Stored data:

_ _ _ _

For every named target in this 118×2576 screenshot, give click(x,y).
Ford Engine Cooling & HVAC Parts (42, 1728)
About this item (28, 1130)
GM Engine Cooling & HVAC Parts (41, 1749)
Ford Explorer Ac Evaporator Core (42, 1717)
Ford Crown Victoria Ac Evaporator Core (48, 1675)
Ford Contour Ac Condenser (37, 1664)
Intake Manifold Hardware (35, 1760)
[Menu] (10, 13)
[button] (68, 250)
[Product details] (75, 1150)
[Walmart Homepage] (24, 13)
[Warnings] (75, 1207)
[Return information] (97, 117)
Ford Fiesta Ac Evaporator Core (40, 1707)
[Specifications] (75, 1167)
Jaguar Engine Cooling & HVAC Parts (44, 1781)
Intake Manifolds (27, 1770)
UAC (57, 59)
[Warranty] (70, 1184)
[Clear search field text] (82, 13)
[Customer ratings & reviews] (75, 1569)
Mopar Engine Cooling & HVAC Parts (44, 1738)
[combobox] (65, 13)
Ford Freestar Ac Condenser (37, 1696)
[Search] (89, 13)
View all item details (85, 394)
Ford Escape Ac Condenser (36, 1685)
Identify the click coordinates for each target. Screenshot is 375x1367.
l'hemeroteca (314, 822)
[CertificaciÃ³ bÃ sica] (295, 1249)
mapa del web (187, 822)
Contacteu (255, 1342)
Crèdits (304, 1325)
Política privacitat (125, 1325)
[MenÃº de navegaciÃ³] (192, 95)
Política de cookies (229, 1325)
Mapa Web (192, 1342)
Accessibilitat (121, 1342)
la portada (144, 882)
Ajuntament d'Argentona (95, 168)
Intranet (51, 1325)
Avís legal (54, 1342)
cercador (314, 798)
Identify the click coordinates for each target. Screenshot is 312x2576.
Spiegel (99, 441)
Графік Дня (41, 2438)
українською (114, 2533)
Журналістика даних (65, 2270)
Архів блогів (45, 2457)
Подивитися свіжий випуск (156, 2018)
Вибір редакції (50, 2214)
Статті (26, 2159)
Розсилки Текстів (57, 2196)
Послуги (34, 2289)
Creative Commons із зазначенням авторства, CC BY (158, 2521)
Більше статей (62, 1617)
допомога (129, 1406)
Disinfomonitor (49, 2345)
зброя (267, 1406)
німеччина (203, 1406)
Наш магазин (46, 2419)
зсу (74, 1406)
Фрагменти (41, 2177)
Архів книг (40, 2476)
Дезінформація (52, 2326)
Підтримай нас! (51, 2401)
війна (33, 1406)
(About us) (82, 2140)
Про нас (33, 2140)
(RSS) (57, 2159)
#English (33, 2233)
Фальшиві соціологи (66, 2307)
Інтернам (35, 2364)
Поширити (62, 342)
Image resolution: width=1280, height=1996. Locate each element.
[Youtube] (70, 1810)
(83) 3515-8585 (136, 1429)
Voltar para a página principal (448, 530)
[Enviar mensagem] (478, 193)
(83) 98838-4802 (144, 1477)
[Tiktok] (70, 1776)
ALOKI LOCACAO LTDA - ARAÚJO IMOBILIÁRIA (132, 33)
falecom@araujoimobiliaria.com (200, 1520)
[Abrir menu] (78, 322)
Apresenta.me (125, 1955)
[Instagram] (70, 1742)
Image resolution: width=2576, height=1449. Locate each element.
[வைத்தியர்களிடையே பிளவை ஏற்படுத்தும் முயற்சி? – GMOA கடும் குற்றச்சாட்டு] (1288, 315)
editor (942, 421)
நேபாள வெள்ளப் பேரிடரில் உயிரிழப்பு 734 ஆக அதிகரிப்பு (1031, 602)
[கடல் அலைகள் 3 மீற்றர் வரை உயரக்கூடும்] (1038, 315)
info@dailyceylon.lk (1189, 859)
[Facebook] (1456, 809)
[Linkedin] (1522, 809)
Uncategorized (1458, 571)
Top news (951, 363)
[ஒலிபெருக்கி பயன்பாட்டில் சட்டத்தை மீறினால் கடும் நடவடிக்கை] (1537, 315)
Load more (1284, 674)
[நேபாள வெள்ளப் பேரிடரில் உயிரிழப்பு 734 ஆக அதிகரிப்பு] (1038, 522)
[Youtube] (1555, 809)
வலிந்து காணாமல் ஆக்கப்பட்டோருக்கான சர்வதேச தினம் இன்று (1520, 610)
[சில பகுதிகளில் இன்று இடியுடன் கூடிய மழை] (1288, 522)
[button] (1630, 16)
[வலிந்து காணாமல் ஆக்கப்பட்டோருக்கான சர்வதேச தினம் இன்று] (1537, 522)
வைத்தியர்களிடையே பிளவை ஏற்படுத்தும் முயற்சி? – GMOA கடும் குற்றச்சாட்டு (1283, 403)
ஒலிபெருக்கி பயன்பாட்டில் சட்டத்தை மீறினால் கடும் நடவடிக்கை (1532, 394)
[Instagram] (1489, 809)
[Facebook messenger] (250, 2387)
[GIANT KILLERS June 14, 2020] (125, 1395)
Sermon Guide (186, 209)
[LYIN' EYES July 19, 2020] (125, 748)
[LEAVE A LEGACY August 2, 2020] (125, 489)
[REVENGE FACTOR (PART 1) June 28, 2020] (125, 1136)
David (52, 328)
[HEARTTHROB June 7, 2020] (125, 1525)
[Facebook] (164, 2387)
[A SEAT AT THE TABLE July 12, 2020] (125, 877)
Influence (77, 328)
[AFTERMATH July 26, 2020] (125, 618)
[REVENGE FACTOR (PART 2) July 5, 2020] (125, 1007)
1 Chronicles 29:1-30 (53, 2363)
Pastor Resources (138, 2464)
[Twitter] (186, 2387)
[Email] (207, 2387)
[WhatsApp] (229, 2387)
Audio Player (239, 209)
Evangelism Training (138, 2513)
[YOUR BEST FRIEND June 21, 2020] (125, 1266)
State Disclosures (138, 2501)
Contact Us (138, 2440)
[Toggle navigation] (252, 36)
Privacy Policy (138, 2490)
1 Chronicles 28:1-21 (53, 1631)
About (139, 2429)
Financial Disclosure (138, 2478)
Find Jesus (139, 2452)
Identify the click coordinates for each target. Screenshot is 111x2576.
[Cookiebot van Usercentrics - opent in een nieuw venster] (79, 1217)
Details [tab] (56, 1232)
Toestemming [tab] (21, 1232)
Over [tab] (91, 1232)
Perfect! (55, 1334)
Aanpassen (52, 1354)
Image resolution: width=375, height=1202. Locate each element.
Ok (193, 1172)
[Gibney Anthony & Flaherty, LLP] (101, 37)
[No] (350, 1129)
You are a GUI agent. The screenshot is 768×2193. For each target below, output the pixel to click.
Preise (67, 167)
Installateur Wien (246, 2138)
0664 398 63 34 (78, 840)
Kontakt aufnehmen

_ _ _ _

### Requirement:
From the data above, output only the lines between the line containing "Creative Commons із" and the line containing "Архів книг (40, 2476)", inclusive, exactly as written.

### Written response:
Creative Commons із зазначенням авторства, CC BY (158, 2521)
Більше статей (62, 1617)
допомога (129, 1406)
Disinfomonitor (49, 2345)
зброя (267, 1406)
німеччина (203, 1406)
Наш магазин (46, 2419)
зсу (74, 1406)
Фрагменти (41, 2177)
Архів книг (40, 2476)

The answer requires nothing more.